Much more seriously, the risks of heart attacks and automobile accidents spike. Pedestrians are more likely to be hit in the days following the return to standard time as drivers adjust to commuting home in the dark.
Despite myriad studies of DST’s effects, no evidence whatsoever has been found that moving clocks forward in the spring saves energy, which was President Nixon’s justification for getting Congress to adopt DST nationwide in the early 1970s.
Energy savings may have justified the hassle of resetting clocks in March before air conditioning became widespread, but cranking up the AC when the sun is at 5 p.m., but your clock’s hands point to 6 pm has caused more power being consumed ever since.
Some commentators argue that repealing the 1949 Daylight Saving Time Act would put California out of sync with the rest of the nation, raising the cost of doing business there and making it harder to schedule conference calls with people in other states that stick with the time wise status quo.
But refusing to adopt DST has not disrupted business operations in Arizona, Hawaii, and the U.S. Territories, to my knowledge, and it is hard to believe that it would do so for the many California companies that now deal with suppliers and customers across multiple time zones.

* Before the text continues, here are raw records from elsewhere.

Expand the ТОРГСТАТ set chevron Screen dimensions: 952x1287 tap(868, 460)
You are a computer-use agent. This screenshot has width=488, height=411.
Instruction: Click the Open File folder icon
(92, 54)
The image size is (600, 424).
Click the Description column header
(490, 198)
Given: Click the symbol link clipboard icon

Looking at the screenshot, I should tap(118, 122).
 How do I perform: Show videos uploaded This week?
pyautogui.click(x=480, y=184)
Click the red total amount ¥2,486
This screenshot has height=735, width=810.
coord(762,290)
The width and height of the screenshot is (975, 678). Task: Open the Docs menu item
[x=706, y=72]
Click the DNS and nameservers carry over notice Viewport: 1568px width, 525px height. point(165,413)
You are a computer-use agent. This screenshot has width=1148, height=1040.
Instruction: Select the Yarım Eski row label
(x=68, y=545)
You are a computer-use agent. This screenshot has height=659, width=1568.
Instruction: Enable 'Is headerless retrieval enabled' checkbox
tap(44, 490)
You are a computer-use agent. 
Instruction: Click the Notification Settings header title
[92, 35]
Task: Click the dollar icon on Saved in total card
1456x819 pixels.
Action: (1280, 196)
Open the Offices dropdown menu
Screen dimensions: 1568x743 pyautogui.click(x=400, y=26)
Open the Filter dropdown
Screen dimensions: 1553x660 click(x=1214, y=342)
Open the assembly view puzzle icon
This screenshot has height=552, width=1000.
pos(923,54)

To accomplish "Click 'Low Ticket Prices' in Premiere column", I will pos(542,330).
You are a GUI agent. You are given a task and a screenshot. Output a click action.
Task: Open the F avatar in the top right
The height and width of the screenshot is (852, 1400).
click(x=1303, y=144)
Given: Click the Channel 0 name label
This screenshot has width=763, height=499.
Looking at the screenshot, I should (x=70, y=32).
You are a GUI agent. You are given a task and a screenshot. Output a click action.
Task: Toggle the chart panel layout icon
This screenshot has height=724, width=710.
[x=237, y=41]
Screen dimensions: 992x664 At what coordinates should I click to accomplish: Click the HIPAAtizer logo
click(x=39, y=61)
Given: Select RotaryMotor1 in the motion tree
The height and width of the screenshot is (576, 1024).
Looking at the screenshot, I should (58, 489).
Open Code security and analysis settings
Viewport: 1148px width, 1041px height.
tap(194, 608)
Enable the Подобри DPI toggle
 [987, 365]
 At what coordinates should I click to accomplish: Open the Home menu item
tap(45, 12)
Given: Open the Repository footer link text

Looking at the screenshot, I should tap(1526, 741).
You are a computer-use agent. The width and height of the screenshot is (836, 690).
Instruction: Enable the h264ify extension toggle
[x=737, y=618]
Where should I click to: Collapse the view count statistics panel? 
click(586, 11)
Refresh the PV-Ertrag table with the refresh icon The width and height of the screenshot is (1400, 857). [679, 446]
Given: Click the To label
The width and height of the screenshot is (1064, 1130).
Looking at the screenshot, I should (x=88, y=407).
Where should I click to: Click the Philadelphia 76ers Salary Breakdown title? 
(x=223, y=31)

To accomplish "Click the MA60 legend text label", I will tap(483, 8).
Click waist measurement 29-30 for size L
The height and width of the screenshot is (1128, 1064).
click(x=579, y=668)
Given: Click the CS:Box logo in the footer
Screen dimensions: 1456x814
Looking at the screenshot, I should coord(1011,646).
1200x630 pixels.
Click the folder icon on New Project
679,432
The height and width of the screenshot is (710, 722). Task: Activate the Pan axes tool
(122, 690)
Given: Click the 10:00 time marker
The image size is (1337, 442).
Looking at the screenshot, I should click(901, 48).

As with many other public policies, other states likely would follow California’s lead in repealing DST, benefiting us all. Taking that step also could force Congress to act on Florida’s decision last July to adopt DST permanently.
House Resolution 6331, introduced by Rob Bishop (R-Utah), might do just that, allowing states “flexibility” in complying with Washington’s standard and daylight time diktats. Time is a quintessentially local matter on which the states in a federal system merit priority over the national government.
Ben Franklin supposedly first proposed daylight-saving time as a way of economizing on candles because people would not have to light them immediately after returning home from work.
Famous for his frugality, “Poor Richard” must have been pulling his fellow Americans’ legs: More candlepower would have been needed in the summer mornings while getting ready for work. Depending on the season, the number of hours of daylight is constant at every latitude no matter what your watch “says.”
The bottom line is that the benefits of moving our clocks’ hour hands twice a year are at best trivial — few beyond those that the manufacturers of charcoal briquets and gas grills conceivably gain — while the costs are very real.
Doing away with the Daylight Saving Time Act requires approval by a two-thirds majority of voters. Although that’s a very high hurdle for collective choice, if the law is repealed, California’s legislature could act to make Pacific Daylight Time rather than Pacific Standard Time permanent year-round. I’m agnostic on that issue.
Because people can’t do anything productive or enjoyable while resetting their timepieces that do not adjust automatically, fiddling with watches and clocks twice a year is a complete waste of time.